If I once began in Carey's camp, avidly seeking the Real Deal, then now, after nearly a year in Japan I must say, at least where sushi is concerned, I have crossed over to side with his infinitely wiser 12 year son. And I am so much happier for it. So there aint nothing Real about 'hanbaagaa sushi' - a ball of rice with half a frikkadel and gravy on top. Doesn't mean it doesn't taste (and look) kind of awesome. I think the boy might have liked the resturaunt where it was served up too, it was about as authentic as the sea aroma that comes out of an air freshening egg. Huge and as brightly lit as any McDonalds, the sushi came past each booth on a massive snaking belt. The second best thing was that every plate that came past cost only 100 yen. The third best thing was that there was hanbaagaa sushi and purorn fry and only recognisable fish (the fish I wrote off as dull before I got to Japan) and most of it was covered in mayo. The best thing was the 'express' belt that lay above the regular belt - if you ordered something (from the LCD screen inserted into your booth) it would be whizzed to you in seconds by a train shaped tray on the top belt - bullet sushi. as exciting and exacting as the trains it imitates. The sushi tray stopped dead at our booth, without even rattling a prawn tail.

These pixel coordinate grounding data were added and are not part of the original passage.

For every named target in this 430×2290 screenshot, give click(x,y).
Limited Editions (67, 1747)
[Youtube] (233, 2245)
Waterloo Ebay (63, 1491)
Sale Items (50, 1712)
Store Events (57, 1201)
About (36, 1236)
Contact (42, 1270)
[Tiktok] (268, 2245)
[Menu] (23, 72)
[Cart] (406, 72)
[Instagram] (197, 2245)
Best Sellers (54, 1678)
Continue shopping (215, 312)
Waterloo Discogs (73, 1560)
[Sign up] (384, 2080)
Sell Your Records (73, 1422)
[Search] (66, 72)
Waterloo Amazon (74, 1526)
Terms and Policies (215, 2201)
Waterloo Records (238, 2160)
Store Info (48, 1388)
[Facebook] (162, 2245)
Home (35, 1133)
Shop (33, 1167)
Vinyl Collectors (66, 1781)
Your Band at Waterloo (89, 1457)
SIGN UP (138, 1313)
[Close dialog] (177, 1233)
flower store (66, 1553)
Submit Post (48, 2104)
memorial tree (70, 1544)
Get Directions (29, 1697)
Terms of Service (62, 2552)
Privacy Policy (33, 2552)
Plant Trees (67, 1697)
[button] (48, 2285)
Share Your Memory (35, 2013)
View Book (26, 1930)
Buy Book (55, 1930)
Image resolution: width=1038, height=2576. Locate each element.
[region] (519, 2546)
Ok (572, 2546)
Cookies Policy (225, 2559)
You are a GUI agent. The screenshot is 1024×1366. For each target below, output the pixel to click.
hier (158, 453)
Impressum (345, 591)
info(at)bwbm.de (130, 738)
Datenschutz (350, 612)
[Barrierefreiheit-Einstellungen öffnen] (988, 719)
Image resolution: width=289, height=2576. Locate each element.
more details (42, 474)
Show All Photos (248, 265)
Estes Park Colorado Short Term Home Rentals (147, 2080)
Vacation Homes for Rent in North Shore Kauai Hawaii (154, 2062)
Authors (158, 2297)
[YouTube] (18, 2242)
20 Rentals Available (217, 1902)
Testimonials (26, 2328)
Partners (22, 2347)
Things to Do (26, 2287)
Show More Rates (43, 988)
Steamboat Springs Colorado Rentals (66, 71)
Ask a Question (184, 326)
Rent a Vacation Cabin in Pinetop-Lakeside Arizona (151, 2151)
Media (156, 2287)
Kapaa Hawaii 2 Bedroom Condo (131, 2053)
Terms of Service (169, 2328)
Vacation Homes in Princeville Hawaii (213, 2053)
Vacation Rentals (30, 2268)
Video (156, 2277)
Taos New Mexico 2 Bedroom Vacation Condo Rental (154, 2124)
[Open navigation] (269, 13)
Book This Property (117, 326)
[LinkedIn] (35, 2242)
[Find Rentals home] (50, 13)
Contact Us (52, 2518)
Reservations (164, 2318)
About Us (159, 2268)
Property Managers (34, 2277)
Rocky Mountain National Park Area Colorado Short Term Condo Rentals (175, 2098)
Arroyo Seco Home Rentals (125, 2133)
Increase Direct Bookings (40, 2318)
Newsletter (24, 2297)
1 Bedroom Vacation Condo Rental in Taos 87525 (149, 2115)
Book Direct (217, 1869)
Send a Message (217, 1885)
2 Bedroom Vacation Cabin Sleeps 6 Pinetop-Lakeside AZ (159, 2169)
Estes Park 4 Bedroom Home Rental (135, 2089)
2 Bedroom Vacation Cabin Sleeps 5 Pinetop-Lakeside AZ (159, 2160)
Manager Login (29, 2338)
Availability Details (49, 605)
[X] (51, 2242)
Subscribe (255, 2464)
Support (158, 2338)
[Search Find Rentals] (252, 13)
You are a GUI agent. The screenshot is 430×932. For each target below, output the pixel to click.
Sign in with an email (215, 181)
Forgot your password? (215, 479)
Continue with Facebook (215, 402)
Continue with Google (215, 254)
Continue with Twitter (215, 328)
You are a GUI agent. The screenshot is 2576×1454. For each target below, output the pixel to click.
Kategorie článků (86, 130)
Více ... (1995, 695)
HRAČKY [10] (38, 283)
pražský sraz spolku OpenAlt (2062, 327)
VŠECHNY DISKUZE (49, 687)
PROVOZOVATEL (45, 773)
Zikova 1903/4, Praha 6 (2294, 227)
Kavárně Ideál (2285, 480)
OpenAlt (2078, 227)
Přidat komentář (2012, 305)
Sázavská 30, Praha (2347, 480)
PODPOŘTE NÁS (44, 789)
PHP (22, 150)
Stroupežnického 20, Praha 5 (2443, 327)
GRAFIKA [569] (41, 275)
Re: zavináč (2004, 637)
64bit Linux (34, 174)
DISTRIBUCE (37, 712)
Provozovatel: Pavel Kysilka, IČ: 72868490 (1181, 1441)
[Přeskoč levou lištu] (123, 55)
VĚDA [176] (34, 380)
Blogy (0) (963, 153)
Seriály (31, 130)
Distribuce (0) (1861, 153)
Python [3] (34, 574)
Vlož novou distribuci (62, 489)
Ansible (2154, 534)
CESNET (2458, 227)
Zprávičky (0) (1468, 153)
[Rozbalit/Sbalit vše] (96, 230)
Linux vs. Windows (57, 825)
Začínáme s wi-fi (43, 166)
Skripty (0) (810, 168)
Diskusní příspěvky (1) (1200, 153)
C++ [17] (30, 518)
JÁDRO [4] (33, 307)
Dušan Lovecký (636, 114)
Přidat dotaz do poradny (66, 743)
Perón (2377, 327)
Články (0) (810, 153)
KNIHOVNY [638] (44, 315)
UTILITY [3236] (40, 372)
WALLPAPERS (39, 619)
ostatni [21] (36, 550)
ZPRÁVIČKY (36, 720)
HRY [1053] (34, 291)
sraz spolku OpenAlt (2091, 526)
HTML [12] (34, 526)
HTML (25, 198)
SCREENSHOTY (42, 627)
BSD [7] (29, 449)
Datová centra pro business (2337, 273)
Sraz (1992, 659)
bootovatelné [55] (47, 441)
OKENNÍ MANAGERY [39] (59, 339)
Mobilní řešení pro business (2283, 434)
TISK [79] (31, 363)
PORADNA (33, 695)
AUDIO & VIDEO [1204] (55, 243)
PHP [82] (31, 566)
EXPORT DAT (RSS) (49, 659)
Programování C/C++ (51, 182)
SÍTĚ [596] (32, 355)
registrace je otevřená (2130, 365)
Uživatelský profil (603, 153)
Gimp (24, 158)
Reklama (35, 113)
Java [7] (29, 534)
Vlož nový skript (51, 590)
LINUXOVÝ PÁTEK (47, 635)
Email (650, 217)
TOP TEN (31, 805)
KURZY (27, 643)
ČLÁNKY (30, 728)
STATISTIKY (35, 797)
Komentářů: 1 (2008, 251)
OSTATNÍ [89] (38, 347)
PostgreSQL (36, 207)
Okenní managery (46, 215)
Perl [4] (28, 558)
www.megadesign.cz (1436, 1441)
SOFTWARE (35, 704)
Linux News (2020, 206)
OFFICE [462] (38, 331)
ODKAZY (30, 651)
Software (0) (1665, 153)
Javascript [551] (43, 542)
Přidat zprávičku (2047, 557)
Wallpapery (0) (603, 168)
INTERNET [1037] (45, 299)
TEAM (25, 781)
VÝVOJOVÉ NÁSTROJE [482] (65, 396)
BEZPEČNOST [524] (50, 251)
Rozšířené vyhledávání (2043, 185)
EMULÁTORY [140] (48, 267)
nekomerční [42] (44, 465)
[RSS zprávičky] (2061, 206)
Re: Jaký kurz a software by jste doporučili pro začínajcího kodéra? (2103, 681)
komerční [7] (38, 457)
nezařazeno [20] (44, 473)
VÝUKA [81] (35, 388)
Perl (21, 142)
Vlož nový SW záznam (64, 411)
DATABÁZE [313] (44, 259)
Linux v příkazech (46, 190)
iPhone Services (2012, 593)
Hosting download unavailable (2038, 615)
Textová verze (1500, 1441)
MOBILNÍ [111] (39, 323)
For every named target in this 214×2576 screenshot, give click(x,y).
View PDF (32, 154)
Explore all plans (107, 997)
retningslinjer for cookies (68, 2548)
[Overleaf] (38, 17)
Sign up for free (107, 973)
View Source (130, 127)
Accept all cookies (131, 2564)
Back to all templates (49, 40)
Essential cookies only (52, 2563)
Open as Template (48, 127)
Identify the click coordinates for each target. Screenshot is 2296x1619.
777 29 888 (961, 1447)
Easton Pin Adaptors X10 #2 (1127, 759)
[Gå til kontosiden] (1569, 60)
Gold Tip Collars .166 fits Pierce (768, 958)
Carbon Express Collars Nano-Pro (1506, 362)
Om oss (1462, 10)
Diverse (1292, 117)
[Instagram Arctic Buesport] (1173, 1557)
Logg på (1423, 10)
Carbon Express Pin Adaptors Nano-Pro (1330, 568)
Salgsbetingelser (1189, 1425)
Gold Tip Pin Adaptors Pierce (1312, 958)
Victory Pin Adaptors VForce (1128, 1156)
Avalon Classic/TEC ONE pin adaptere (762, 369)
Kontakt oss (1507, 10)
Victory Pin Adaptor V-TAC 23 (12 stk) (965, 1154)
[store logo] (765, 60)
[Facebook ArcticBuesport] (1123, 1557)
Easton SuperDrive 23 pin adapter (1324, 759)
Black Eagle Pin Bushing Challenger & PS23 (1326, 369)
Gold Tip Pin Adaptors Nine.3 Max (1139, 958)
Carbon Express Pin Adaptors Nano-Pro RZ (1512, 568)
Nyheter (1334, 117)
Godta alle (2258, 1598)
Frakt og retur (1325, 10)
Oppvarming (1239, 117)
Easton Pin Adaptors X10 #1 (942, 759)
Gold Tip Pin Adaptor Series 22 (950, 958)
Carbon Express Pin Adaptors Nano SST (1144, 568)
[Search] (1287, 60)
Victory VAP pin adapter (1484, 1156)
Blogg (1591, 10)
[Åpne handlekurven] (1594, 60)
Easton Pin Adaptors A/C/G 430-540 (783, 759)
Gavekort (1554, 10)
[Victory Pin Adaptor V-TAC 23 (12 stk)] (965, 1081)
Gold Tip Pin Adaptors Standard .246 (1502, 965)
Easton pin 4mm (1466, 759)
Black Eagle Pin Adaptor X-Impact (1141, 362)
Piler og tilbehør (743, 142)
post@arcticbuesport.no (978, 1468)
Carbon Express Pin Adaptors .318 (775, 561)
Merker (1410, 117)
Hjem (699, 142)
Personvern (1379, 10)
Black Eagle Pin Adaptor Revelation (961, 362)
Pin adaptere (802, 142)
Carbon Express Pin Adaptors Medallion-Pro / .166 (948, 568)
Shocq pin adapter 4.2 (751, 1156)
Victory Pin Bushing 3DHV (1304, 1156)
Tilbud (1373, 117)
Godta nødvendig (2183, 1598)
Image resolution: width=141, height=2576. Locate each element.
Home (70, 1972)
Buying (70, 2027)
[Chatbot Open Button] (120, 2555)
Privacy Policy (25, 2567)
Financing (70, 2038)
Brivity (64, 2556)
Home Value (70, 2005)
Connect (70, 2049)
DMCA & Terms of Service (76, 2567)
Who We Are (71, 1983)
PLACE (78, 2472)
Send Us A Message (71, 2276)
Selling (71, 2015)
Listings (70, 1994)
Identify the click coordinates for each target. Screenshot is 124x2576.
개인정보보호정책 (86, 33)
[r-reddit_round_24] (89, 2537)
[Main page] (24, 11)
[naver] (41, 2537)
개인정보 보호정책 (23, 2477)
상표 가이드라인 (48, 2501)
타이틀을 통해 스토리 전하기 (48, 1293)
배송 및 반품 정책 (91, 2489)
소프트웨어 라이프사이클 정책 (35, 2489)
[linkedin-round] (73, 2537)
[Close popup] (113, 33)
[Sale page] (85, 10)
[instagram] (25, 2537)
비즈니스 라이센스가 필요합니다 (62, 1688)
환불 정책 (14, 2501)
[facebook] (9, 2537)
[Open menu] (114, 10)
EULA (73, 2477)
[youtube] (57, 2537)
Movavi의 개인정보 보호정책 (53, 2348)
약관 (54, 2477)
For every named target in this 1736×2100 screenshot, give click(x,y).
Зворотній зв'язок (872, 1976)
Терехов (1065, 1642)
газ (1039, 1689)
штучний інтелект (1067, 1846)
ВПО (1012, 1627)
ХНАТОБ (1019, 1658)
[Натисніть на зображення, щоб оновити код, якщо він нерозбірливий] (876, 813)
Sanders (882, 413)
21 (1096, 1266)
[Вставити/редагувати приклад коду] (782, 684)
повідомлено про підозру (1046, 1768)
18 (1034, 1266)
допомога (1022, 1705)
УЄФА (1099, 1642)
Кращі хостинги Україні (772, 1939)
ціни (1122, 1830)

So that's my confession. What exactly? That I like hamburger sushi. Is that so wrong? Its not like I put preserved ginger on it or anything (I remember hearing a real fucking wanker of a sushi snob once belittle someone for doing that: 'Umm...that's like putting ice cream on your steak' he said witheringly). Loving the Surreal more than the Real. Is that so wrong? The Real is so rich, so textured, so very very foreign. And loving it is just too hard. It takes too long. I would have to eat cuttle fish for months before I learned not to gag and years maybe before I learnt to really love it. I ask you: who has the time for that? Or indeed the inclination when instead there is a deepfry fastfood/sushi. The best-of -both-worlds, a nasty cross breed hammering its way right towards my face on a little miniature train.